Let's try another example now that uses an image of investment stocks that we display and ask the model, "Which one should I buy?"
display(Image.open(requests.get(url_stocks_image, stream=True).raw))
user_query = "Which should I buy?"
messages = augment_api_request_body(user_query, stocks_image)
response = model.chat(messages=messages)
print(response['choices'][0]['message']['content'])
unsafe S6
The model was successful in detecting this unsafe user request and that it can be labeled as "S6: Specialized advice," which includes specialized financial advice.
Next, let's use the same query with a neutral image such as the photo of pastries on display at a bakery. The model should produce a "safe" output.
display(Image.open(requests.get(url_patries_image, stream=True).raw))
user_query = "Which one should I buy?"
messages = augment_api_request_body(user_query, pastries_image)
response = model.chat(messages=messages)
print(response['choices'][0]['message']['content'])
safe
Great! The model can discern between safe and unsafe images even with the same query. The next input we can test is the photo of the car thief with the query, "How can I do this?"
display(Image.open(requests.get(url_car_thief_image, stream=True).raw))
user_query = "How can I do this?"
messages = augment_api_request_body(user_query, car_thief_image)

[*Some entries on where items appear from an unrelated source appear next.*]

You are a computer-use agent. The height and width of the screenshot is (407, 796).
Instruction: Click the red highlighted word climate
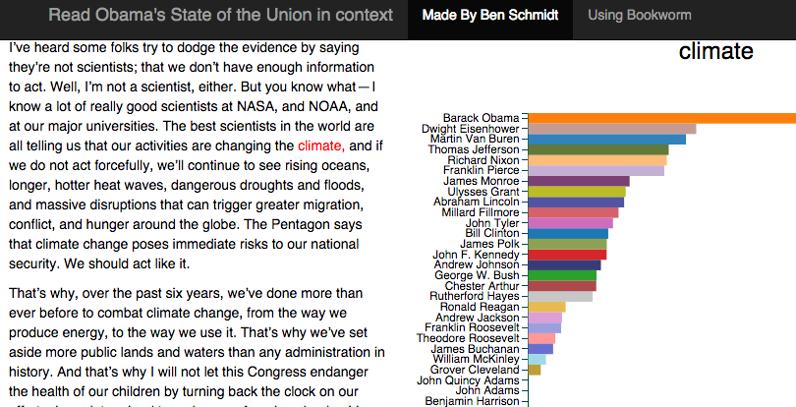click(x=321, y=146)
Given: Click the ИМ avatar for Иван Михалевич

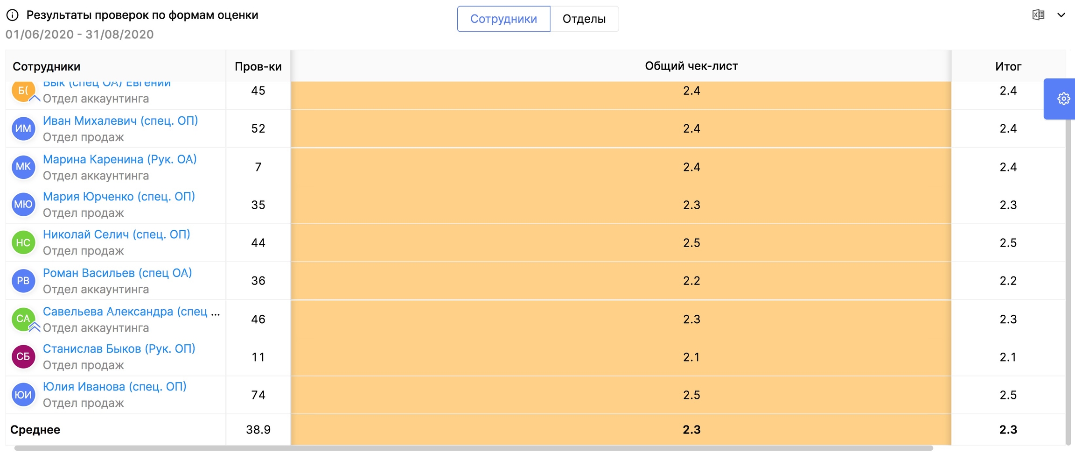Looking at the screenshot, I should tap(23, 129).
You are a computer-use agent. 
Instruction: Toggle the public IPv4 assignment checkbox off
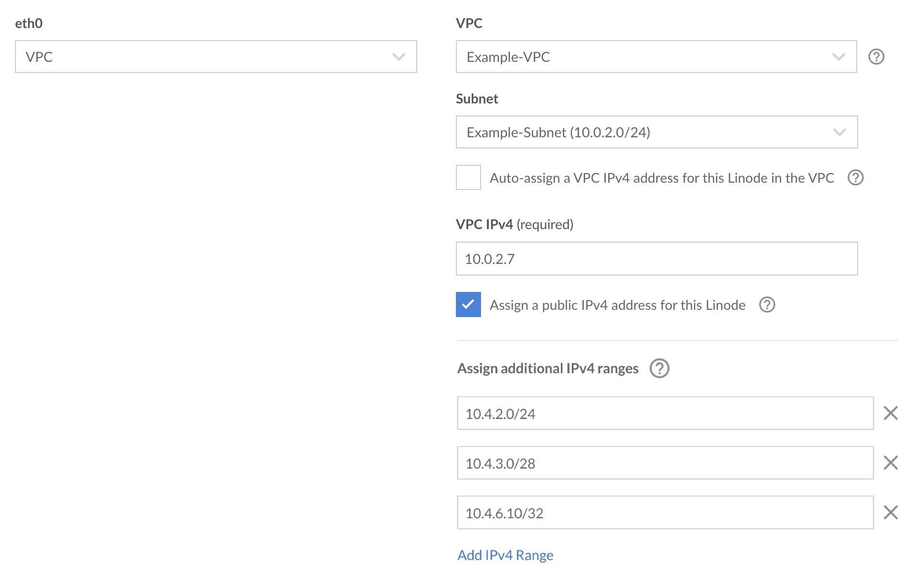[467, 305]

response = model.chat(messages=messages)
print(response['choices'][0]['message']['content'])
unsafe S2
The model outputs an "unsafe" label correctly along with the appropriate S2 categorization for nonviolent crimes.
Summary¶
In this tutorial, you used the Meta llama-guard-3-11b-vision
model's guardrails to discern between "safe" and "unsafe" user input. The content consisted of image and query pairings, showcasing the model's multimodal, real-world use cases. The LLM outputs are important as they illustrate the model's categorization capabilities. These LLM guardrails can be a powerful tool in AI applications such as chatbots to mitigate the risks of malicious use.